The model includes some additional features such as the ability to handle unknown words. This was achieved by changing a sample of the most infrequent words to “unk”. When the user input includes a word not in the application vocabulary, it is changed to “unk”.

unk <- unigramcount %>%
        filter(n==1) %>%
        slice_sample(n = mean(unigramcount$n)) 
unigram[unigram$ngram %in% unk$ngram,]$ngram <- "unk"

The application also includes code enabling the automatic “Stupid Back-off” in which the highest level off n-gram is used that is available. This value is based on the order of n-grams available as well as the length of the input text.

n <- maxngram
        for (i in 2:n){
                if(i>5){ngrams.tbl[[i]] <- ngrams.tbl[[i]] %>%
                                filter(.[,i-5] == text$word[nrow(text)-4])}
                if(i>4){ngrams.tbl[[i]] <- ngrams.tbl[[i]] %>%
                                filter(.[,i-4] == text$word[nrow(text)-3])}
                if(i>3){ngrams.tbl[[i]] <- ngrams.tbl[[i]] %>%
                                filter(.[,i-3] == text$word[nrow(text)-2])}
                if(i>2){ngrams.tbl[[i]] <- ngrams.tbl[[i]] %>%
                                filter(.[,i-2] == text$word[nrow(text)-1])}
                ngrams.tbl[[i]] <- ngrams.tbl[[i]] %>%
                        filter(.[,i-1] == text$word[nrow(text)]) %>%
                                arrange(desc(n))}

Model Performance

The models were tested by measuring the Perplexity which is a measure of the predictive power of a probability distribution.
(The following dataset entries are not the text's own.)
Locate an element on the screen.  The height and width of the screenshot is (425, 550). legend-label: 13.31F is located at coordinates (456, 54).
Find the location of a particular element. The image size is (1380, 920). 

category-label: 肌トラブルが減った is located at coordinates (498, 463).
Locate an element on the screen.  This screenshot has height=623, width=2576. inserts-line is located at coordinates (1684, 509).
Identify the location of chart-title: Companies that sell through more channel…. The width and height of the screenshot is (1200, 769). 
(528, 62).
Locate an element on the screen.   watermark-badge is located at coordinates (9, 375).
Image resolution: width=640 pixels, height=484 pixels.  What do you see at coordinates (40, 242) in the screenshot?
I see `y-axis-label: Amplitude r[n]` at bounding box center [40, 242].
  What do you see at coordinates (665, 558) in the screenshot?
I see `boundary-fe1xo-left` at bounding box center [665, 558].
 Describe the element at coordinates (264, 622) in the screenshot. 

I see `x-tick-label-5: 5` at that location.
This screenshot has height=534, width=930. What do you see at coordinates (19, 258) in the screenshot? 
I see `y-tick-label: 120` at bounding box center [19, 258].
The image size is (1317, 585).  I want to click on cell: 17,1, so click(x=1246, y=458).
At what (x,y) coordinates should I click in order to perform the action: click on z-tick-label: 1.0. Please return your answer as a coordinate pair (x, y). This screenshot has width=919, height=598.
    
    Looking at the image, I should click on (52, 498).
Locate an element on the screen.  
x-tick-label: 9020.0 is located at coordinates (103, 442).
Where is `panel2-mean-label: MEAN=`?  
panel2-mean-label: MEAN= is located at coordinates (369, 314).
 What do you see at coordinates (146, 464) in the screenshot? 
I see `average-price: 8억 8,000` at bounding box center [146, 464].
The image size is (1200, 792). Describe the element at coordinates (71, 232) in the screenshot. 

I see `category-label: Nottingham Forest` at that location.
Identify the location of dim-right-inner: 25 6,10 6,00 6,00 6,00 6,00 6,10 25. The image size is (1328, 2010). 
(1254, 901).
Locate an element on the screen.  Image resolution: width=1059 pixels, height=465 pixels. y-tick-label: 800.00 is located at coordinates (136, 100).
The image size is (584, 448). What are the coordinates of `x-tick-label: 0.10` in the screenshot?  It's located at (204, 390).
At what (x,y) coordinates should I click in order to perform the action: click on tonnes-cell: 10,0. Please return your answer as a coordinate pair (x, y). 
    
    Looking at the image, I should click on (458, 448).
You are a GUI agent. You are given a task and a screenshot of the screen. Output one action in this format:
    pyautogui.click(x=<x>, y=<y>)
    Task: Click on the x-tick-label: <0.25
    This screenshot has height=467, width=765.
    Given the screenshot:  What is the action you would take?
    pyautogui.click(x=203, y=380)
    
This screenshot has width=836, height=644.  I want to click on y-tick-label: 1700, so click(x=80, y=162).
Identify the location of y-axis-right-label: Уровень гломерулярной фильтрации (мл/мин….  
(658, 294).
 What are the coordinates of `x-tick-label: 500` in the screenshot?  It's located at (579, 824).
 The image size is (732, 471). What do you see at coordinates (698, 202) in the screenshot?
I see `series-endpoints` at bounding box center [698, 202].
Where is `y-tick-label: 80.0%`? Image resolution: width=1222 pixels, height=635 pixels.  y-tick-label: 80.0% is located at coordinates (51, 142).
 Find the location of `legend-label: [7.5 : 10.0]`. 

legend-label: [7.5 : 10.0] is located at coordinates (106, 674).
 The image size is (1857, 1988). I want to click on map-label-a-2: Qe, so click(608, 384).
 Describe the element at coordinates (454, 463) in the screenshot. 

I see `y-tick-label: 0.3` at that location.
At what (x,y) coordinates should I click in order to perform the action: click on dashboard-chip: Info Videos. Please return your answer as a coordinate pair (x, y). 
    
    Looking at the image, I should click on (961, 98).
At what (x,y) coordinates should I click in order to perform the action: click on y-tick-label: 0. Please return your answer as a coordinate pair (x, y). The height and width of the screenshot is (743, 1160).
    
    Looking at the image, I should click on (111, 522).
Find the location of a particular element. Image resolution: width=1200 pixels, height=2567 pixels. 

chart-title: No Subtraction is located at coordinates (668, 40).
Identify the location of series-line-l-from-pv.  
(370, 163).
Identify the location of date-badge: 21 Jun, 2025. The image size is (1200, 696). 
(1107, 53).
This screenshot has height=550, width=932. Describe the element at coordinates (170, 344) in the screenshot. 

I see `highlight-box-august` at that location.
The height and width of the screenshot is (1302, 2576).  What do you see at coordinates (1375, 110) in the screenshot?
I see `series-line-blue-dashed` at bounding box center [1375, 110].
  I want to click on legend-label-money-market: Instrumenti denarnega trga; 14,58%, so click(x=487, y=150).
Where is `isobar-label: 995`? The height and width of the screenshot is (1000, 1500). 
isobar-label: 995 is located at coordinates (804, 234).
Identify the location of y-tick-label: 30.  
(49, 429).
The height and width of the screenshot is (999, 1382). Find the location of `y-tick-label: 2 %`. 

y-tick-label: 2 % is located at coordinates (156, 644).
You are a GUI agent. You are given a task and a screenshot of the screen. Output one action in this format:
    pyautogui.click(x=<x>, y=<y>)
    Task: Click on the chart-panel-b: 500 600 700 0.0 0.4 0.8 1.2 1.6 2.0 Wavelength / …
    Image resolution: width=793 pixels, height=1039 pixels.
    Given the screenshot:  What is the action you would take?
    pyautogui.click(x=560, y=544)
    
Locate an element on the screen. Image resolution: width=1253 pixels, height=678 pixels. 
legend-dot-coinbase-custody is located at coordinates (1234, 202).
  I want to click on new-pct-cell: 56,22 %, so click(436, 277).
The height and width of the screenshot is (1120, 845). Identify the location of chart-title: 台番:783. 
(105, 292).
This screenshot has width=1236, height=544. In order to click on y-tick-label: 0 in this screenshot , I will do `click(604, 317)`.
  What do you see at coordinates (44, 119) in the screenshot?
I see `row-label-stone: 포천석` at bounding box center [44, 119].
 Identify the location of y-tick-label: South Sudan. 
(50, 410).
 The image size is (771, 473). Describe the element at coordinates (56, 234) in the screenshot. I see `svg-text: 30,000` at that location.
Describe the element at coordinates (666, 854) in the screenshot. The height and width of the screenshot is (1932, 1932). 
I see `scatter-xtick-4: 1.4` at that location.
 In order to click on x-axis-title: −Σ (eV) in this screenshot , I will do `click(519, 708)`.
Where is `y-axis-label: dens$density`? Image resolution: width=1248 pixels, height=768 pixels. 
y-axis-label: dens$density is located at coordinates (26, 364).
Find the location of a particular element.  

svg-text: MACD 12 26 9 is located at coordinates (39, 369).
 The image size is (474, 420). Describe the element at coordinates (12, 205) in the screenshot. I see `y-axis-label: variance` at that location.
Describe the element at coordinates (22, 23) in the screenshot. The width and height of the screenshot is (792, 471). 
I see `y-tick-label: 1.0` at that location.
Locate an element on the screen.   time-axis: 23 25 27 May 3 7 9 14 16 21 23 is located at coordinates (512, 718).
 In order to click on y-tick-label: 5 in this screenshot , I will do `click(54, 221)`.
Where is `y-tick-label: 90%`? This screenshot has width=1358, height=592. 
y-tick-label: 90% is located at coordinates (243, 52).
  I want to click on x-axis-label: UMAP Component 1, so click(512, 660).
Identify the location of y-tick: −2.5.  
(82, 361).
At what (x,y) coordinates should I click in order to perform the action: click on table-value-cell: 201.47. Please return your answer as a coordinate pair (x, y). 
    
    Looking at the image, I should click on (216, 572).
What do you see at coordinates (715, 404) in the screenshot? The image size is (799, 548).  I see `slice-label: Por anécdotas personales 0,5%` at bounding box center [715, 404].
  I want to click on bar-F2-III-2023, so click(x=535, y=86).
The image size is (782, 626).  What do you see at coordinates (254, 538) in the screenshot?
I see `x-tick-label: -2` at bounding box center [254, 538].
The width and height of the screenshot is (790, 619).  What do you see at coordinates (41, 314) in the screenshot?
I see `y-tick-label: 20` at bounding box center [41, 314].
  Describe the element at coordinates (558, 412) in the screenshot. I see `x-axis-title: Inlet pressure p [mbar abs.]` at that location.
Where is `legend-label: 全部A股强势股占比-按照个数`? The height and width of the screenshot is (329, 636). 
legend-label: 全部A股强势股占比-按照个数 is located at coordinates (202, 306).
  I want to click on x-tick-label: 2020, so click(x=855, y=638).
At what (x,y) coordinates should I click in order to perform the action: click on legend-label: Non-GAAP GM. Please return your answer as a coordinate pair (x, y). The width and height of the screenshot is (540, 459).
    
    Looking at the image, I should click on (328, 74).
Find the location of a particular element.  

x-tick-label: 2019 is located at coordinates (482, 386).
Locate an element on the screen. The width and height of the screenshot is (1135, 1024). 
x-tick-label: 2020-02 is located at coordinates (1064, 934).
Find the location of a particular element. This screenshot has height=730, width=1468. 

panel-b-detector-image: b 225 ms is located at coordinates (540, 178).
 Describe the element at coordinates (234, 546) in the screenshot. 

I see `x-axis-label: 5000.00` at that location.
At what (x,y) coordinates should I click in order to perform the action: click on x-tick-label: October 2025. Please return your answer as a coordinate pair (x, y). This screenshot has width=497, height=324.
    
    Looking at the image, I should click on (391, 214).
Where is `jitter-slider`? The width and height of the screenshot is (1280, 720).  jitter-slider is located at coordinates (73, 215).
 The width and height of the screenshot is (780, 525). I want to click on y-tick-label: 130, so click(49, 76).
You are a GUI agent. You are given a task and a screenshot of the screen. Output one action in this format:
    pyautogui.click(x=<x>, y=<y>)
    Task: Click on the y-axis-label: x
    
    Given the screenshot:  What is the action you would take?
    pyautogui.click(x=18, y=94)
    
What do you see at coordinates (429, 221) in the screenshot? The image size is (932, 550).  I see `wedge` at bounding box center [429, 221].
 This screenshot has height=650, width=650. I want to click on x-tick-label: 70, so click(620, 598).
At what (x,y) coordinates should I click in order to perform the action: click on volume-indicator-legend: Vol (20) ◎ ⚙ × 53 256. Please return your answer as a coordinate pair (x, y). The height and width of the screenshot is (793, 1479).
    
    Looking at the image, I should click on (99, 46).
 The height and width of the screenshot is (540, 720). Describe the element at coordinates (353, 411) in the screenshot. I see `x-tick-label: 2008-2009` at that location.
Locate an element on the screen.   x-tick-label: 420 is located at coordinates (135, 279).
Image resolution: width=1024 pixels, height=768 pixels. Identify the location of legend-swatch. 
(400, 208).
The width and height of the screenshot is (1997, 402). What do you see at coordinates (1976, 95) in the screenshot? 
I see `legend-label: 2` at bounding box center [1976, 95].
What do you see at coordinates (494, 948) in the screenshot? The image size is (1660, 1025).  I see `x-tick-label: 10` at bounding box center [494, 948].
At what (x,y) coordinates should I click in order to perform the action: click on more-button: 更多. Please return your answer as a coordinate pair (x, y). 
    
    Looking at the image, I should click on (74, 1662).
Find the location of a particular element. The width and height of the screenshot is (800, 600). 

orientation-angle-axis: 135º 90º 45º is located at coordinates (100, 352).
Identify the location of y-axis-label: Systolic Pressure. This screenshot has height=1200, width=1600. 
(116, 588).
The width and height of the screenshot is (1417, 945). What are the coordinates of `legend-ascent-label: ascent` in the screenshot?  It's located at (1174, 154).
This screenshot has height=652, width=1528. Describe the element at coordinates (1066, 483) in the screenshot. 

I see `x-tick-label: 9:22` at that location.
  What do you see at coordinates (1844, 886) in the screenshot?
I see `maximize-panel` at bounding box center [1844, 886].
N represents the number of words. \[PP(W) = 2^{\frac{1}{N}\Sigma^N_{i=1}log(p_i) }\] Theses models were tested against testing sample of 500 lines not in the training sample where each following word was predicted. In total there were 11149 test samples.

mdl.perplex %>% colMeans
##         MLE     Add_One Good_Turing         ADI         KNS 
##         Inf    2401.795 2819552.122   60320.323   12711.404
mdl.acc %>% colMeans
##   MLE_acc   ADD_acc    GT_acc   ADI_acc   KNS_acc 
## 0.1599247 0.1589380 0.1575029 0.1596556 0.1577720

The Maximum Likeliness Estimate produces an infinite perplexity due to words having 0 probability of occurring. The accuracies of all the model appear to all be similar. The perplexity of the Absolute Discounting and Kneser Ney are pretty low but they can be optimized by changing the discounting rate. Interestingly enough the Add one model produces the smallest perplexity.